Reactors and their related facilities in North Korea need to be made safe before they can be safely dismantled. The last safety management training session for North Korean officials by international experts was in July 2002. Disasters (natural or man-made) of much lesser magnitude than the Fukushima tsunami and earthquake could result in an unstable nuclear complex, and a meltdown at Yongbyon would have broad implications given the plant’s proximity to the Asian mainland.

Second, engage on nuclear deterrence. The North must be convinced that it is in the worst of two worlds with its handful of weapons — that this cache, absent a demonstrated long-range missile reentry capability and any evidence of warhead miniaturization, does not come close to a credible nuclear deterrent. The North gets no added security from these weapons. But the recent string of provocations against the South suggests that Pyongyang may believe it is invulnerable to retaliation, thanks to its nuclear capabilities. This erroneous belief is a recipe for escalation as Seoul is determined to respond militarily and lethally to the next provocation. Responsible parties need to sit down with the North and explain the ABCs of nuclear deterrence.

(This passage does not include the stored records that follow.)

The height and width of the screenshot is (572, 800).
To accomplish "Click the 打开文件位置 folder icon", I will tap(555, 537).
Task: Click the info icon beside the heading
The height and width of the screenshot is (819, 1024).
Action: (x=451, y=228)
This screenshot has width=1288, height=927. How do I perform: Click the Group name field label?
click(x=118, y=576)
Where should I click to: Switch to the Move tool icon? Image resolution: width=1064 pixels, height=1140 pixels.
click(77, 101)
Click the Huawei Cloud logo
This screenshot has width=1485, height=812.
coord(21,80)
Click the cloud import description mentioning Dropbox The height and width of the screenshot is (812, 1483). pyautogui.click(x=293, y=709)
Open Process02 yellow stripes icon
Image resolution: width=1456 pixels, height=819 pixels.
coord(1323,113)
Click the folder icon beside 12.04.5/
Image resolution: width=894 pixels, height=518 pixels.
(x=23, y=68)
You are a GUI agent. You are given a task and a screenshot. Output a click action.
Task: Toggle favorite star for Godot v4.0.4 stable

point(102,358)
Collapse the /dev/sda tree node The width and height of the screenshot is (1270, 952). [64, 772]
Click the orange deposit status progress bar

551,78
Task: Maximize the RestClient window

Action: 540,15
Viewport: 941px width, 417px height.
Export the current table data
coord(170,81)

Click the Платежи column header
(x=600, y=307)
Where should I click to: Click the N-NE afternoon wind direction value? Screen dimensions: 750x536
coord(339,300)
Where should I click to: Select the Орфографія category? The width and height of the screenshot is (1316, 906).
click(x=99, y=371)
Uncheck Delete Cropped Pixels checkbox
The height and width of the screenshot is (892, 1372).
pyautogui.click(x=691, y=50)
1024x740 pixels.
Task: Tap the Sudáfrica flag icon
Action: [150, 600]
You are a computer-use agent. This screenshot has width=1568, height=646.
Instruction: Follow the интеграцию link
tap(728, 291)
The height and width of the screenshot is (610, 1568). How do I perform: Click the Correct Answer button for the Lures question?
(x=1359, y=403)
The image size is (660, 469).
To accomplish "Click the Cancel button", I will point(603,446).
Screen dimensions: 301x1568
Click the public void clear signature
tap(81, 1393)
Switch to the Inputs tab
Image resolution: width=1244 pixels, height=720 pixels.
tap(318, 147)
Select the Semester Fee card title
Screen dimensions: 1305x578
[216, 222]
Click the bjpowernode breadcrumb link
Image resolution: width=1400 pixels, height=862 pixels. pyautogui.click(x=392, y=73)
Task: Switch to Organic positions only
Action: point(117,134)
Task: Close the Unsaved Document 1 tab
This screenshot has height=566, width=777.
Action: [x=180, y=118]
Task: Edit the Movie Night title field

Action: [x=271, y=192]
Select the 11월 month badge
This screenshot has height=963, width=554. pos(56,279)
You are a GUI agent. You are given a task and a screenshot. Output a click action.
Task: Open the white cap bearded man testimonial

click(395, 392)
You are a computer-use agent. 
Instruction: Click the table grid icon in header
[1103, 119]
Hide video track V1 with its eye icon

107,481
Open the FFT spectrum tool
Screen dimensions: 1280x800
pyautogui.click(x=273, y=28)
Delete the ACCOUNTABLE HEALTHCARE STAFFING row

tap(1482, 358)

Third, nuclear energy should be off the table. What the North has wanted in the past two agreements is light-water nuclear reactors. The 1994 agreement promised two and started a process to build them. The 2005 agreement followed the spirit of the 1994 agreement. In the aftermath of Fukushima, light-water reactors should not be in North Korea’s future. They were never a viable energy source for the North — it would take two decades to build the necessary power grids to avoid a meltdown — and it would not be possible to know whether Pyongyang was operating these things safely. It would be in everyone’s interests to find an alternative energy quid pro quo for denuclearization. When I participated in the six-party talks, one alternative put forth by the South Koreans was conventional electricity. The recent talks between Russia and North Korea about gas pipelines might be another.

These ideas would meet with strong resistance from Japan and South Korea because engagement on these issues might suggest de facto recognition by Washington of North Korea as a nuclear weapons state. It might make sense to engage China and Russia to play more active roles. Allies should know that the goal of any U.S. negotiations remains complete and irreversible dismantlement of all nuclear weapons and related programs, and these new avenues of negotiation may help us get there. But not engaging in a pragmatic manner on nuclear safety and deterrence could spell disaster as U.S. diplomats negotiate endlessly on the same intractable issues that have plagued our pursuit of Pyongyang’s weapons programs for 25 years.

The writer is a professor at Georgetown University and senior adviser at the Center for Strategic and International Studies. He served as director for Asian affairs on the National Security Council from 2004 to 2007 and as U.S. deputy head of delegation for the six-party talks in 2005.